Iron deficiency is the commonest nutritional deficiency worldwide, affecting ∼50% of the world population (4). The prevalence is higher in low- and middle-income countries compared with high-income countries, and women, children, and adolescents are the most susceptible. Diabetes is rapidly increasing in low- and middle-income countries, and the young and the poor are increasingly affected (23). The use of HbA1c for diagnosis of hyperglycemia in such populations is an attractive alternative to the cumbersome OGTT (1). Limitations imposed by nonglycemic nutritional influences should invite further research into the application of HbA1c in the diagnosis of prediabetes and diabetes in undernourished populations. Similar associations between iron deficiency and elevated HbA1c concentrations have been shown in other studies in nondiabetic as well as type 1 diabetic patients (5,7,18,22). A causal role for iron deficiency in elevating HbA1c concentration is supported by a fall in levels after iron supplementation (5). There is some recognition of these issues in both the ADA position statement (1,3) and the WHO report (2), but little appreciation of the magnitude of the misclassification and the implications of this to prevalence statistics, as well as to the individual who is incorrectly diagnosed with prediabetes or diabetes. A large study in adolescent obese American children also shows low sensitivity and low positive predictive value for HbA1c in the diagnosis of prediabetes and diabetes (24).

Our study has several strengths. The majority of our cohort were nondiabetic and had no confounding comorbidities (e.g., renal, thyroid, and hepatic disease or pregnancy), offering a unique opportunity to study HbA1c in the young and healthy group, among whom its use as a screening tool would be most desirable. We measured a wide range of parameters, including demographic, anthropometric, hematological, biochemical, and nutritional (ferritin, vitamin B12, and folate) factors and performed a standard OGTT. HbA1c was measured by an internationally accepted method with attention to quality control.

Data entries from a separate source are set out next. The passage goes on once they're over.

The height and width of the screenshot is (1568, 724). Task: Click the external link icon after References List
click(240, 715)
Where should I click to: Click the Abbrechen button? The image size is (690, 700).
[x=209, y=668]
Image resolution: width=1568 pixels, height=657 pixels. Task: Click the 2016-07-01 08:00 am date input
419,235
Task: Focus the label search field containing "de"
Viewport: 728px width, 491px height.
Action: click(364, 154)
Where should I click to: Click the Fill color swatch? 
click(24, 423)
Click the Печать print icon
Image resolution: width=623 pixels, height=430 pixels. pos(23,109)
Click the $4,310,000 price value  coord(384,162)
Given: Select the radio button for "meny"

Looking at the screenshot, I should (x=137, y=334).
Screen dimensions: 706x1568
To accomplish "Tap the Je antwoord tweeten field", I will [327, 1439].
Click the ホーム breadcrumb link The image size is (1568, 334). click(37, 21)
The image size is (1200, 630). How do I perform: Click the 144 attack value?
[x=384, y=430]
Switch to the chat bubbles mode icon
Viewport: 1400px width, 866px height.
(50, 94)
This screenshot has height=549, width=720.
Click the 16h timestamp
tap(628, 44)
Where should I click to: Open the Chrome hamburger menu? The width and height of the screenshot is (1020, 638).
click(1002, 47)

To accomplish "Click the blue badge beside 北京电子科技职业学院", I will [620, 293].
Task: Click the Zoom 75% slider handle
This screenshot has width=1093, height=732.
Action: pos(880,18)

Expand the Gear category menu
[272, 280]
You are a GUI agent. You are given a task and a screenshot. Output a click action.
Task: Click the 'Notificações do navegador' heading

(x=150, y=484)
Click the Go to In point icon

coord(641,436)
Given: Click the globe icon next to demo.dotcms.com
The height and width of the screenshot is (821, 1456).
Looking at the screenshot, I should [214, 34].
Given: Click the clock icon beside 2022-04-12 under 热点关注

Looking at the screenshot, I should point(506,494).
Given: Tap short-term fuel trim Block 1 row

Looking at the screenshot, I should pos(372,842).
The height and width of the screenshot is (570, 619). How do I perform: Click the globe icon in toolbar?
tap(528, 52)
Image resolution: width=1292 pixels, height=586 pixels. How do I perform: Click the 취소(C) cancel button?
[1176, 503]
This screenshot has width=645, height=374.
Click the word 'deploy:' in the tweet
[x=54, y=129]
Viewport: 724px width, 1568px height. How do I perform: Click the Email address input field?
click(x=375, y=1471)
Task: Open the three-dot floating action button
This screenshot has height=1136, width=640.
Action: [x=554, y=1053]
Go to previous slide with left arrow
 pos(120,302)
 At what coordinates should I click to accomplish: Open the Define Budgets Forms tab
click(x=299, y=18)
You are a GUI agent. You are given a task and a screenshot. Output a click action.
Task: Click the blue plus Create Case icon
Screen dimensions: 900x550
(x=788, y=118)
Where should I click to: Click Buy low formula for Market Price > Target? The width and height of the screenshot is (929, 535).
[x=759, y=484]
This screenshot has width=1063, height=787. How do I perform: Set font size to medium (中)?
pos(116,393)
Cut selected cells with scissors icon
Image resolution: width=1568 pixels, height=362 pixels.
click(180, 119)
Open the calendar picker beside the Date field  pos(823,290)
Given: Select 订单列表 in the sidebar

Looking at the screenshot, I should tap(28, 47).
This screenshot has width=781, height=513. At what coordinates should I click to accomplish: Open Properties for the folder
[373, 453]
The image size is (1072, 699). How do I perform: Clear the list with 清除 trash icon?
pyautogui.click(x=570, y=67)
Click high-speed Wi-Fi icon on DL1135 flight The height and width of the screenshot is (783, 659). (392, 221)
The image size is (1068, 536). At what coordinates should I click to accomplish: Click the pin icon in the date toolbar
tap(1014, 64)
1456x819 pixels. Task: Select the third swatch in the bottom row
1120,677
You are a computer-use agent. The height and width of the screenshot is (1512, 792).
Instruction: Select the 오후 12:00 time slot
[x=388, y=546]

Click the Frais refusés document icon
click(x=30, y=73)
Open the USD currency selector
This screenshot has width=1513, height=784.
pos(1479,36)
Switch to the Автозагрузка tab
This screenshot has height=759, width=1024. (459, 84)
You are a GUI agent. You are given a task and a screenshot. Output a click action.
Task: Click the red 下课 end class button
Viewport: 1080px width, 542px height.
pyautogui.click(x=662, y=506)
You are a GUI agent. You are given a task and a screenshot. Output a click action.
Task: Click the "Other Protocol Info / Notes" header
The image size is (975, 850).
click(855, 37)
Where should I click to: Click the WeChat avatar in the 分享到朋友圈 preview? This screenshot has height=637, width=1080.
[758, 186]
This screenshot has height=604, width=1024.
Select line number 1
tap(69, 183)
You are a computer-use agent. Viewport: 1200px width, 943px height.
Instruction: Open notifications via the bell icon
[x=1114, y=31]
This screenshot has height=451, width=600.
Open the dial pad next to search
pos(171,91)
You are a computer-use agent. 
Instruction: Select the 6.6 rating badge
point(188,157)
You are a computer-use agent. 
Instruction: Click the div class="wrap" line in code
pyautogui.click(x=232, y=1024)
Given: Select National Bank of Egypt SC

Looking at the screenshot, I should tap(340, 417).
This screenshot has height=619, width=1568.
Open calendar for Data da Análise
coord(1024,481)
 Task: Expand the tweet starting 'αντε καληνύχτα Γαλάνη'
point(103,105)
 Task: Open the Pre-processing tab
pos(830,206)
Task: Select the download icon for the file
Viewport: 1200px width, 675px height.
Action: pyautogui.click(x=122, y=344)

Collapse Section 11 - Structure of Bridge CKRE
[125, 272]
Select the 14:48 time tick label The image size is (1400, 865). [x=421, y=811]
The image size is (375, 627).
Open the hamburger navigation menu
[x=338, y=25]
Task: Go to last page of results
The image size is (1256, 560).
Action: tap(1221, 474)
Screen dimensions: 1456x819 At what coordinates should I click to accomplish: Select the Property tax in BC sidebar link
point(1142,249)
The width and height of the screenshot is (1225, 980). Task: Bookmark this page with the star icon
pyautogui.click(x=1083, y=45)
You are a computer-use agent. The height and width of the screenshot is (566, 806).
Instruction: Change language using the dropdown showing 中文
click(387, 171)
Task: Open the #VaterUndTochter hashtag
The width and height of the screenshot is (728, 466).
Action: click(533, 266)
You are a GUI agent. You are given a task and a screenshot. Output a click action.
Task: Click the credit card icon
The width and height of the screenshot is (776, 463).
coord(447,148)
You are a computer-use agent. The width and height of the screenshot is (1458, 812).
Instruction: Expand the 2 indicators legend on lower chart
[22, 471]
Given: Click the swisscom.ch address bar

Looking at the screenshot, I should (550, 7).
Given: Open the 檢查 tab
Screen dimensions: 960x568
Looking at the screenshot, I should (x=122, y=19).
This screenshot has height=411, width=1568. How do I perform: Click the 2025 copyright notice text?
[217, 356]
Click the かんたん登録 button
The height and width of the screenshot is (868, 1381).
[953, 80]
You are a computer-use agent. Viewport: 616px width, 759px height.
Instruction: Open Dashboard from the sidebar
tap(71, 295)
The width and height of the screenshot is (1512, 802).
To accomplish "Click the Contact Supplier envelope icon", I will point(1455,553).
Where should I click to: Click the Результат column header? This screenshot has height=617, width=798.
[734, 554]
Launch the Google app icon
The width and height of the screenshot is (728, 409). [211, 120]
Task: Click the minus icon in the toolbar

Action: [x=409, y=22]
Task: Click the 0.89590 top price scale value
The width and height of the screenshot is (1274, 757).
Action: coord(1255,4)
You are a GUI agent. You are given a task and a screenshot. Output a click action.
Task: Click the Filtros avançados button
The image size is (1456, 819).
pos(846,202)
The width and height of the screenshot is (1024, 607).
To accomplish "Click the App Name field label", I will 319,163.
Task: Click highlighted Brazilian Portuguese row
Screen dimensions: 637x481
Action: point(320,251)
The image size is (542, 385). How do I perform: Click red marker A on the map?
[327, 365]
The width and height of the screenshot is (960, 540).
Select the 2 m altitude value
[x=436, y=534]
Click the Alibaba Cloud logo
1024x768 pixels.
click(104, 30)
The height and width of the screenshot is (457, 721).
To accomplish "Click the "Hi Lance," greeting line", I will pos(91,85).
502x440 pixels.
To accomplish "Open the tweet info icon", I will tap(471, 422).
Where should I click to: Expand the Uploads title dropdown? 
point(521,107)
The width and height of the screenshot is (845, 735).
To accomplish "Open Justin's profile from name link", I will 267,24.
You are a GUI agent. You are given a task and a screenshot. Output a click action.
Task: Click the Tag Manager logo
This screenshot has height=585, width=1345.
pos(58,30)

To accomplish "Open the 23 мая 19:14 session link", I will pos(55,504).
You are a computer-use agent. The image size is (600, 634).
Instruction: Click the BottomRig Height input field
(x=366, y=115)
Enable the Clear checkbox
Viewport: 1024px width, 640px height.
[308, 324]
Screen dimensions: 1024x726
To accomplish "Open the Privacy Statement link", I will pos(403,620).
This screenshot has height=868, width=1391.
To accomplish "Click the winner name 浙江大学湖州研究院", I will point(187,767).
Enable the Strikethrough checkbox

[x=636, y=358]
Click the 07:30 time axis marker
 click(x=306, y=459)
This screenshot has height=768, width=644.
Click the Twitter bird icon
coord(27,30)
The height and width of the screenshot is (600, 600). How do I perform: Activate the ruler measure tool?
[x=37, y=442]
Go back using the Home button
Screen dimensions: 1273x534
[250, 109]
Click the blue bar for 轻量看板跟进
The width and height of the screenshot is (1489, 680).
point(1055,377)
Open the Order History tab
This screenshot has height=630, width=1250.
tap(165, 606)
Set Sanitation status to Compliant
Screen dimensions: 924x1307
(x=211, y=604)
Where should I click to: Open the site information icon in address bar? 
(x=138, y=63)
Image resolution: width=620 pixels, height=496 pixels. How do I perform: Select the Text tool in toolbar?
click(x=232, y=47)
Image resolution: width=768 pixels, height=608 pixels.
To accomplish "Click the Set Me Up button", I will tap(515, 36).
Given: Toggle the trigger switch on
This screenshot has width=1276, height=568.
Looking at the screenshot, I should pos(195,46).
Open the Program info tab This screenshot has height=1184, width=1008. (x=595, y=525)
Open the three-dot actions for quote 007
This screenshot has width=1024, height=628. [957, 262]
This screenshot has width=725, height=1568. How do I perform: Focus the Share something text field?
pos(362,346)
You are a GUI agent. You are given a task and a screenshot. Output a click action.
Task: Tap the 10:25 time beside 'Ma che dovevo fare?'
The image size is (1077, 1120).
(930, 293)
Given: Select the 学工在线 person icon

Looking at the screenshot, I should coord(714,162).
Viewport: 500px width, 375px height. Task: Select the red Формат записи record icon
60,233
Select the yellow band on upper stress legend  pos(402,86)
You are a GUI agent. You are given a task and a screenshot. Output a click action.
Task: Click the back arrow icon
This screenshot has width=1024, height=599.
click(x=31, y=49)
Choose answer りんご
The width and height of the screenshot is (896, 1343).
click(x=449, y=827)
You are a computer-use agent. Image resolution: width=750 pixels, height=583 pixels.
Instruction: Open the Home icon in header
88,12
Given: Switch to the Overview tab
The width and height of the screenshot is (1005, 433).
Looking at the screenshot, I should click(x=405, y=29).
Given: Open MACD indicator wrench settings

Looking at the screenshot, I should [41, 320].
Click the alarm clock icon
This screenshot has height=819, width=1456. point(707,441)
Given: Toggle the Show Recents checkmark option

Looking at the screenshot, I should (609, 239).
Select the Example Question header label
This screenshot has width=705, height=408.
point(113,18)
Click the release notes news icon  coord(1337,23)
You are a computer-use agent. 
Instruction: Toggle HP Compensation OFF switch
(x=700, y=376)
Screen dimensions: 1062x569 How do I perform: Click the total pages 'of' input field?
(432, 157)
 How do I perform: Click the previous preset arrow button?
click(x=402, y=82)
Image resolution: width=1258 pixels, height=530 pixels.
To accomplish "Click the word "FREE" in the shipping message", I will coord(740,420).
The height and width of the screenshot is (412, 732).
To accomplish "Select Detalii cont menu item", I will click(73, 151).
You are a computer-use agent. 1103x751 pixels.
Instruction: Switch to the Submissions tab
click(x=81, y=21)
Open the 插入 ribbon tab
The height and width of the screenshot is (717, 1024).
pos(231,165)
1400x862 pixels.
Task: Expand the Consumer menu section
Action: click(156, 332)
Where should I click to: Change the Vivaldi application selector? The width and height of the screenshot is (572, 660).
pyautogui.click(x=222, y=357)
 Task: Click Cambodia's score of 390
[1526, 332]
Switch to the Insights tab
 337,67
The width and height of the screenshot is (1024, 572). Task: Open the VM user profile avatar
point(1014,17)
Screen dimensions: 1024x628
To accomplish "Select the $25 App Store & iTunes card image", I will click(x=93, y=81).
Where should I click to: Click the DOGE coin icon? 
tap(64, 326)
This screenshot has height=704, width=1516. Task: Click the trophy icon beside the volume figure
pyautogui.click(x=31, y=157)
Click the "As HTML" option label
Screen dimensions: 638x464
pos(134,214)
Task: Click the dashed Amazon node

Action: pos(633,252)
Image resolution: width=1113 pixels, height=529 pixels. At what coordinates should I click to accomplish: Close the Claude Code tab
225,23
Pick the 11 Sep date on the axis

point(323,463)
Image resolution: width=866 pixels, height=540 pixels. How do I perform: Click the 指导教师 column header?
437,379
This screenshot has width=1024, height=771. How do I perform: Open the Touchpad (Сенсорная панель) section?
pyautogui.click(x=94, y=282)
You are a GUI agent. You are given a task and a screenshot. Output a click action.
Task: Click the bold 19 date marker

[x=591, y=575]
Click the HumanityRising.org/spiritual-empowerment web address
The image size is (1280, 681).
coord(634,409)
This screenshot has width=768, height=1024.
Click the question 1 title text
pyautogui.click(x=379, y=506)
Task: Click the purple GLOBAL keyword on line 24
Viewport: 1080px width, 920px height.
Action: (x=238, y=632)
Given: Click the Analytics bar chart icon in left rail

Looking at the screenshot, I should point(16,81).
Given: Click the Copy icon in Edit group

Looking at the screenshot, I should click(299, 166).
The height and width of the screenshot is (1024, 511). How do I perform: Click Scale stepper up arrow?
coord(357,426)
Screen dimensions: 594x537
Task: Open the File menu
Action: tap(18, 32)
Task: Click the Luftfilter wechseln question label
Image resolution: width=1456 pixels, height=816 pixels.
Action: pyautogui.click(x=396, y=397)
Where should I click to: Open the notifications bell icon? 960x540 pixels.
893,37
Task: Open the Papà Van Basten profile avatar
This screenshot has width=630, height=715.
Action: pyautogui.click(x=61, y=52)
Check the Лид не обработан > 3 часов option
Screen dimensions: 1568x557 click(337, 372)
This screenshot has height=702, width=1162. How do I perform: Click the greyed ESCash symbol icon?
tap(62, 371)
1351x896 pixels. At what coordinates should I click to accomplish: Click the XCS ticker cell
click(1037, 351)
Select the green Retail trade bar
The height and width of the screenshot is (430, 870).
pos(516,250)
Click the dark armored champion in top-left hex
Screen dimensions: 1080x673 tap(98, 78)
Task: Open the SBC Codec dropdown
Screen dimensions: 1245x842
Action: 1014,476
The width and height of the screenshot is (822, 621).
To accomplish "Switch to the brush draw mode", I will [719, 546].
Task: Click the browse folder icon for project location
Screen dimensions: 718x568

The method allows detection of hemoglobinopathies (HbS and HbC), which interfere with HbA1c measurements, and we did not find such interference in any subject. The commonest hemoglobinopathy in our population, β-thalassemia trait (prevalence <4% in our population) (25,26), cannot explain our results because it would reduce the HbA1c concentrations. There were some limitations to the study. HbA1c measurements were available on only a proportion of the participants. However, this is unlikely to affect our results because the study group did not differ from the total group with respect to age, sex, hematological parameters, and prevalence of abnormalities of OGTT.

Our results support a substantial nonglycemic nutritional influence on HbA1c concentrations in young nondiabetic Indians. This complicates the use of HbA1c in the diagnosis of prediabetes in nutritionally compromised populations (i.e., more than half of the world’s population). We plan to study the effects of a nutritional intervention (iron, vitamin B12, and folic acid) on HbA1c in our population. It would also be informative to extend the study to diabetic patients to determine the potential effect on clinical practice and the interpretation of clinical trials.